DATA FOR ANALYSIS.
§ §

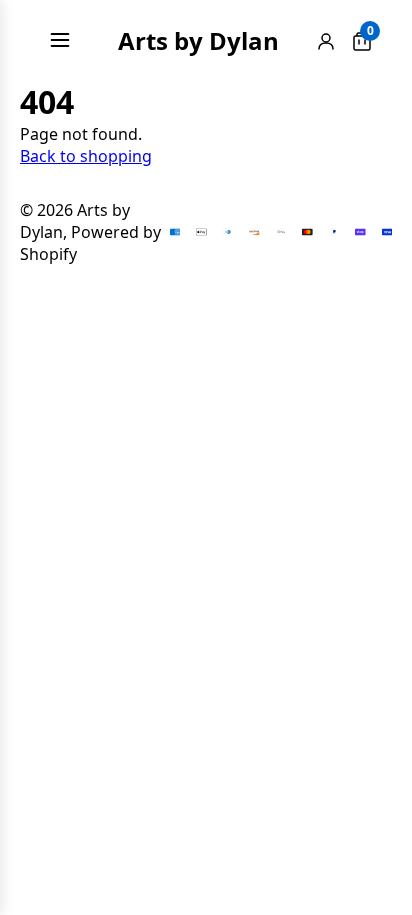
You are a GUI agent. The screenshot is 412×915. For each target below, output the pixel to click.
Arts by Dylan (198, 40)
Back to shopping (86, 156)
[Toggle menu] (60, 40)
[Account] (326, 40)
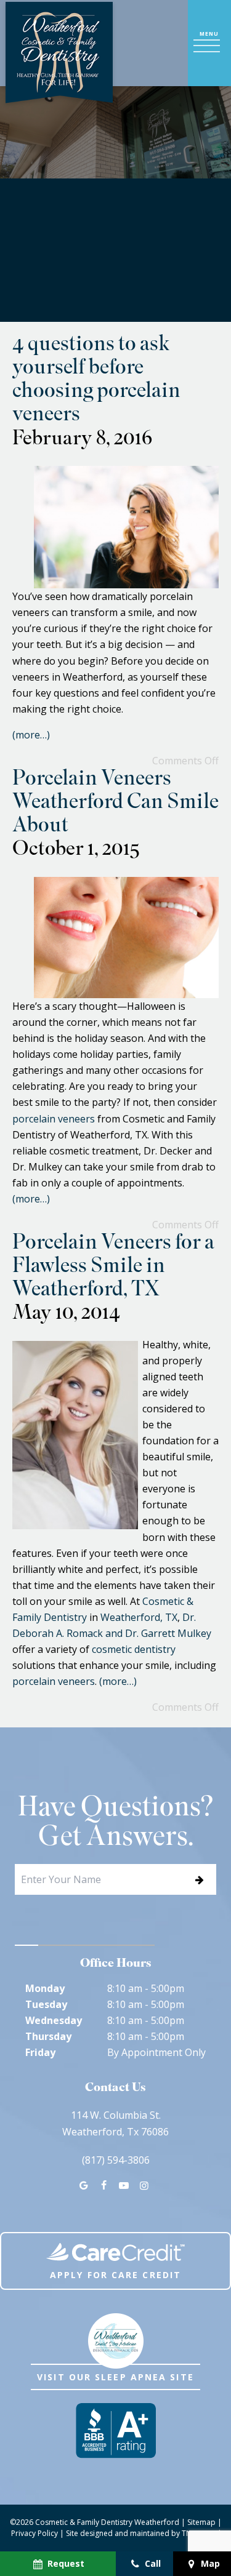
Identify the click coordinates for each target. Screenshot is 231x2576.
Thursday (48, 2036)
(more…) (31, 735)
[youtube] (124, 2185)
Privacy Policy (34, 2533)
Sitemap (201, 2522)
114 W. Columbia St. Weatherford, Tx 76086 (115, 2123)
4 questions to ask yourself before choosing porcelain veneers (96, 381)
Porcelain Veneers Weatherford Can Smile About (115, 804)
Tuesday (46, 2004)
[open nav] (209, 42)
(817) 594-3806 (116, 2160)
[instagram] (143, 2185)
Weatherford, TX (138, 1617)
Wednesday (53, 2020)
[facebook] (104, 2185)
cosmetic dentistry (134, 1649)
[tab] (26, 1945)
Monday (45, 1988)
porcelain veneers (53, 1119)
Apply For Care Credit (115, 2275)
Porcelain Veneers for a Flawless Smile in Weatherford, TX (113, 1268)
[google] (84, 2185)
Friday (40, 2052)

§ §

PROMPT.
Go through the entries and retype them exactly, except for the images.

RESPONSE.
You are a GUI agent. The screenshot is 412×915. For each target below, output the pixel to click.
Arts by Dylan (198, 40)
Back to shopping (86, 156)
[Toggle menu] (60, 40)
[Account] (326, 40)
Identify the click coordinates for each target. Screenshot is 231x2576.
Thursday (48, 2036)
(more…) (31, 735)
[youtube] (124, 2185)
Privacy Policy (34, 2533)
Sitemap (201, 2522)
114 W. Columbia St. Weatherford, Tx 76086 (115, 2123)
4 questions to ask yourself before choosing porcelain veneers (96, 381)
Porcelain Veneers Weatherford Can Smile About (115, 804)
Tuesday (46, 2004)
[open nav] (209, 42)
(817) 594-3806 (116, 2160)
[instagram] (143, 2185)
Weatherford, TX (138, 1617)
Wednesday (53, 2020)
[facebook] (104, 2185)
cosmetic dentistry (134, 1649)
[tab] (26, 1945)
Monday (45, 1988)
porcelain veneers (53, 1119)
Apply For Care Credit (115, 2275)
Porcelain Veneers for a Flawless Smile in Weatherford, TX (113, 1268)
[google] (84, 2185)
Friday (40, 2052)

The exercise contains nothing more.